> **What is expected**:
Would you please copy every line from the records that contains the word "computer"?

> **Information**:

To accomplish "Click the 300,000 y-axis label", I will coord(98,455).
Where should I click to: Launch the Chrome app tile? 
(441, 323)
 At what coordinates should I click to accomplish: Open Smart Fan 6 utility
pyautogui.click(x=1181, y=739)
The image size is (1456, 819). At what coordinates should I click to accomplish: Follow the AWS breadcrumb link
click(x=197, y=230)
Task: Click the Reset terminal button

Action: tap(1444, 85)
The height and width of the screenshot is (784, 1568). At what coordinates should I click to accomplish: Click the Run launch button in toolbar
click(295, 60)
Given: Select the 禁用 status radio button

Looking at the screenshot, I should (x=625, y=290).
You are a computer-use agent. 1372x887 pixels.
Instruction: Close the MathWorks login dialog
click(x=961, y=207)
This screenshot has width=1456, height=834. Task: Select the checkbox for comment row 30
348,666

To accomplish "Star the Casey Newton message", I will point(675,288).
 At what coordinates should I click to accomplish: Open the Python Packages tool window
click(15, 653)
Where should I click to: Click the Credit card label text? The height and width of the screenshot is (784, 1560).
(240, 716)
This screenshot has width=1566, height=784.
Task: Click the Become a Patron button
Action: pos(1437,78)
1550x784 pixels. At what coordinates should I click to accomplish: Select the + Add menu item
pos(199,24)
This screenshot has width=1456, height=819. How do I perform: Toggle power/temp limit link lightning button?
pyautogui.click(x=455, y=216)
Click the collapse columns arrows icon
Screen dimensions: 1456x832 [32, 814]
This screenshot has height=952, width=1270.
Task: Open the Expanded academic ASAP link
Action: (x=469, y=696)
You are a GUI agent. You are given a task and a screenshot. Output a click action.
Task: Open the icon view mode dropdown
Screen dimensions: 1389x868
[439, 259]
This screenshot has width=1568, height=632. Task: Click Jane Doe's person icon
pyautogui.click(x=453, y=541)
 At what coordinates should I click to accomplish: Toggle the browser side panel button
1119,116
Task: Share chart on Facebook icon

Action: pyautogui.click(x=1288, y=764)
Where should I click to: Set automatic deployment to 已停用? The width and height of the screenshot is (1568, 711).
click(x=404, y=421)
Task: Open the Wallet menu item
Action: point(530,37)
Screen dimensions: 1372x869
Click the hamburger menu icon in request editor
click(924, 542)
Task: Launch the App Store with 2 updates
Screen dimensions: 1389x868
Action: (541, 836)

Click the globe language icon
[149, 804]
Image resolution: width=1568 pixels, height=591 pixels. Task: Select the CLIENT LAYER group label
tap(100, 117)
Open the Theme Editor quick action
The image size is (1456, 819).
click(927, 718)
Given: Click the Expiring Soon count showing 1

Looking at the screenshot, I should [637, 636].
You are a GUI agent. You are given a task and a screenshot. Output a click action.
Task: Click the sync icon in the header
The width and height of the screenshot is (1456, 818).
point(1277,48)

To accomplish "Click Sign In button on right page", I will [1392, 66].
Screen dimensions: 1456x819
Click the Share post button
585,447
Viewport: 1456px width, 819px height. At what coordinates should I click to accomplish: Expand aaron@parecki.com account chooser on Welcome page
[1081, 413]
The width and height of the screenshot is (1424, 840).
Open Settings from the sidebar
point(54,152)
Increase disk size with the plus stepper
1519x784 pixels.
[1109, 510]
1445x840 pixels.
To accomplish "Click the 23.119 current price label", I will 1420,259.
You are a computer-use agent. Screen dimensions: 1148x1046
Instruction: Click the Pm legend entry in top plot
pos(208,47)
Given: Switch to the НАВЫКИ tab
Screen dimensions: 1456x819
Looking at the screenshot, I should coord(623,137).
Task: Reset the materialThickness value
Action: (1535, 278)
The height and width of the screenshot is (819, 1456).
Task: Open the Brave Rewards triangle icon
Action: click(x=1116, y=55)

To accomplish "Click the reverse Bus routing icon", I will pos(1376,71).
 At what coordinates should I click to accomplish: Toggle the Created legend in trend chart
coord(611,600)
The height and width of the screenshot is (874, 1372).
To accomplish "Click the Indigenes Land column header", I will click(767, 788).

> **Your response**:
You are a computer-use agent. 1372x887 pixels.
You are a computer-use agent. Screen dimensions: 1148x1046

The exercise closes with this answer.